Goodman, 50, a principal at Goodman & Associates, where she handles professional liability, business and real estate litigation, is a past president of California Women Lawyers. She has long been involved in bar activities, including serving on the Conference of Delegates and the Legal Malpractice Specialization Commission. Goodman is a graduate of UC-Davis and the University of San Francisco School of Law. District 2 covers Alpine, Amador, Calaveras, El Dorado, Napa, Sacramento, Solano, Sonoma, Tuolumne and Yolo counties. The vote for District 2 was Goodman 1,331 and Mark Borden 780.
Chang, 45, an antitrust lawyer at Skadden, Arps, Slate, Meagher & Flom LLP,serves on the boards of the Santa Clara County Bar Association, the Asian Pacific Bar Association of Silicon Valley and the Asian American Law Fund of New York. He also has served as president of the Asian American Bar Association of New York. Chang is a graduate of the University of Wisconsin and Tulane University Law School. He received 1,875 votes to Mike Schmier’s 1,117 in District 3, which covers Alameda, Contra Costa, San Mateo and Santa Clara counties.
Kieve, 62, who got his law degree from the University of New Mexico School of Law, has his own firm, Kieve Law Offices, Inc., and specializes in complex domestic and international disputes and legal problems, including civil cases, internal investigations, corporate compliance and arbitrations. He has worked with large firms on the east and west coasts and has been involved with a variety of law-related organizations, such as the ABA House of Delegates, the ABA’s Standing Committee on Federal Judicial Appointments and the Lawyers Committee for Civil Rights of the Bay Area. Kieve received 1,312 votes, David DeGroot 1,133 votes and Ronald Goldman 249 votes. District 4 covers San Francisco and Marin counties.

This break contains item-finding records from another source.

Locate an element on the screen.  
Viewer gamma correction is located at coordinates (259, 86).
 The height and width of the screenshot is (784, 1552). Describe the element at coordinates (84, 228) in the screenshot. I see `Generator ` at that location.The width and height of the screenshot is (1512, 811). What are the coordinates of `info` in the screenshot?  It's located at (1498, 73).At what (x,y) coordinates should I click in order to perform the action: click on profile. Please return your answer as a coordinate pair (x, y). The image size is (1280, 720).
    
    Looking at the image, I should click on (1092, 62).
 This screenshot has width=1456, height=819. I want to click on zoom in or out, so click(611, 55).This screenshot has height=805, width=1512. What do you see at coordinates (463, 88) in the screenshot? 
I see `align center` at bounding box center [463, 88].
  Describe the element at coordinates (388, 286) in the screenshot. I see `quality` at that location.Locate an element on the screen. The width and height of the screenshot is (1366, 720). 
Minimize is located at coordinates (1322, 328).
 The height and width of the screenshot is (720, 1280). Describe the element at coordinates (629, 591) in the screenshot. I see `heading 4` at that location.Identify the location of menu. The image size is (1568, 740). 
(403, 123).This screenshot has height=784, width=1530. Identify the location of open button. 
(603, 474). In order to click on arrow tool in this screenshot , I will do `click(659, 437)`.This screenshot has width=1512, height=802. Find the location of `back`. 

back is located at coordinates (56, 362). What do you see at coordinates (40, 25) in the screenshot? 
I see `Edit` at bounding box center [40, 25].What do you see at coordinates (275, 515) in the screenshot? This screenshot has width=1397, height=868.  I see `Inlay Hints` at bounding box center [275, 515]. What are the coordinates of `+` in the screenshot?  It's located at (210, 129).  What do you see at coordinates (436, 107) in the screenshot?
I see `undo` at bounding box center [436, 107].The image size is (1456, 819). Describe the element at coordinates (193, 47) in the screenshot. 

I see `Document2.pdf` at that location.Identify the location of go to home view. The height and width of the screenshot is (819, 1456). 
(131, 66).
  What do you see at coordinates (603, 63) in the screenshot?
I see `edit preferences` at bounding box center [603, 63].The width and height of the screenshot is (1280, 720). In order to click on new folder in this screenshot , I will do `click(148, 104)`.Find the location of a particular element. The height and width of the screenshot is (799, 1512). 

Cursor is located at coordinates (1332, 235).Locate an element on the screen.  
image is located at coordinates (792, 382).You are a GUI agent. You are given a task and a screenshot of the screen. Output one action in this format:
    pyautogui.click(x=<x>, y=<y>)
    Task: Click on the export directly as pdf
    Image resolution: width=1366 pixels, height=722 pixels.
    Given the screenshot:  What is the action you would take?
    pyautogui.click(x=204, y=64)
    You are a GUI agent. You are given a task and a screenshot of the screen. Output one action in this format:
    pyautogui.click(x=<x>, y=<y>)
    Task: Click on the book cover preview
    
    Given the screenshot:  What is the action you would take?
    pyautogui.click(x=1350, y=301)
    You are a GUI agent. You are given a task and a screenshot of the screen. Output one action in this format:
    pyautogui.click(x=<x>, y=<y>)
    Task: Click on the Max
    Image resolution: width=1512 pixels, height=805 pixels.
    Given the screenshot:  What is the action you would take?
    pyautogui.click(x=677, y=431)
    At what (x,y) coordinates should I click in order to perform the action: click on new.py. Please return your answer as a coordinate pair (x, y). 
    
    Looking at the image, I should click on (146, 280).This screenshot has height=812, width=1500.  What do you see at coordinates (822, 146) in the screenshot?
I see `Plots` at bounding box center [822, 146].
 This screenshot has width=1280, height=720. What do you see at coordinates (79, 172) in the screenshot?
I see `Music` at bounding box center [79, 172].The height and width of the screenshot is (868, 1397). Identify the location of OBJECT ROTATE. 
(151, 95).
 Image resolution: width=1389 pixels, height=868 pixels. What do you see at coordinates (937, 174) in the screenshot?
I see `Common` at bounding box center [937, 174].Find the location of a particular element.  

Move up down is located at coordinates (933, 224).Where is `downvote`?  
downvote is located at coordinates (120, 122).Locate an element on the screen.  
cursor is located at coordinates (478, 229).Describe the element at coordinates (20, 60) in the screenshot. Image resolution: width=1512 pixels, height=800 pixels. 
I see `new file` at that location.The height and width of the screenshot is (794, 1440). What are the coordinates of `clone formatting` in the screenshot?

Nelson, 55, is a former president of the Los Angeles County Bar Association, and she received the Breakfast Club endorsement for the county’s seat one position. A partner with Kreindler & Kreindler LLP, Nelson has been a trial lawyer for more than 25 years with experience at small- and medium-sized law firms as well as solo practice. A graduate of Smith College and Georgetown University Law Center, Nelson serves on the board of the Consumer Attorneys Association of Los Angeles and chairs the Los Angeles County Bar Association’s judicial election evaluation committee. District 1 covers Los Angeles. Nelson received 3,959 votes, Joseph Donnini 1,223 votes and Colleen O’Hara 738 votes.
Rodriguez, 43, is a Los Angeles County public defender who did both his undergraduate and law school work at the University of Santa Clara. He was endorsed by the Breakfast Club, Los Angeles Public Defender Michael Judge, District Attorney Steve Cooley and former State Bar President Holly Fujie. A former member of the California Board of Education, Rodriguez is also former president of the Mexican American Bar Association and former chair of the bar’s Council on Access and Fairness. He received 2,492 votes compared to 1,599 for Daniel Sobelsohn, 1,324 for Steven Hazen and 583 for Jeffrey Lustman.
Founded in 1927 by the legislature, The State Bar of California is an administrative arm of the California Supreme Court, serving the public and seeking to improve the justice system for more than 80 years. All lawyers practicing law in California must be members of the State Bar. By July 2010, membership reached 228,000.